Powtarzała to zdanie, by się go nauczyć na pamięć... „Co mi powiedział na początku wojny, w kawiarni“... Truddno było chyba sprytniej zacząć tę rozmowę... Ale, jak ją skończyć?...
Jeszcze raz wysunęła głowę z pod kołdry, nie pamiętając już zgoła, czy to na jawie widzi, czy śnij: Różowe promienie słońca płynęły z czystego nieba, a w pośród nich, jak źródło, bił wciąż głośny, serdeczny płacz Adolfa...
Obudziła się późno, — ktoś wszedł... To Karowska!!.
Maryśka chciała udać, że śpi, — ale już się nie dało... Usiadła więc na łóżku. Karowska kroczyła wolno przez pokój... Posuwistym, niewstrzymanym krokiem wieży oblężniczej... Jej ciemne oczy i duże dziurki od nosa zdawał się rozszerzać dostojny gniew... Usta zwierały się nieruchomo. Nic nie mówiąc, postawiła na nocnym stoliku torebkę z gorczyczą, przyniesioną ostentacyjnie na japońskim talerzyku...

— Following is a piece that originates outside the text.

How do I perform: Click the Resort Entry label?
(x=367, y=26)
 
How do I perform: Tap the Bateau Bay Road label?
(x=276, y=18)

Twarz Maryśki oblały rumieńce... Wzięła do rąk talerzyk... Wymalowane były na nim ibisy, w jakichś powykręcanych pozach... I dopiero gdy Karowska była już z powrotem przy drzwiach, — rzekła tak spokojnie, że aż ją ździwił dźwięk własnego głosu: — Może pani wywiesić kartę na mój pokój... Zapłacę do pierwszego, ale w tych dniach już się wyprowadzam...
Karowska, po krótkiem wahaniu, zbliżyła się znów do łóżka... Chwilę stała bez ruchu nad Maryśką, a potem nachyliwszy się krzyknęła: — Tfy, tfy, tfy!!! Teraz dopiero tak jasno przedstawiło się wszystko Maryśce: Te różne rozmowy i ów fartuch wtedy, w lustrze... Wyskoczywszy z łóżka, schwyciła Karowską za rękę: — Tylko bez tego, moja pani! Boś pani sama ułatwiała!!...
Karowska żegnała się znakiem krzyża tak nieszczerze, że ostatnie wątpliwości Maryśki rozwiały się..
— A pani wie, moja stara pani, jak się to nazywa ułatwiać tak?! Stare stręczyciele!! Stręczyciele! — krzyknęła z całych sił, — nie mogąc już wytrzymać.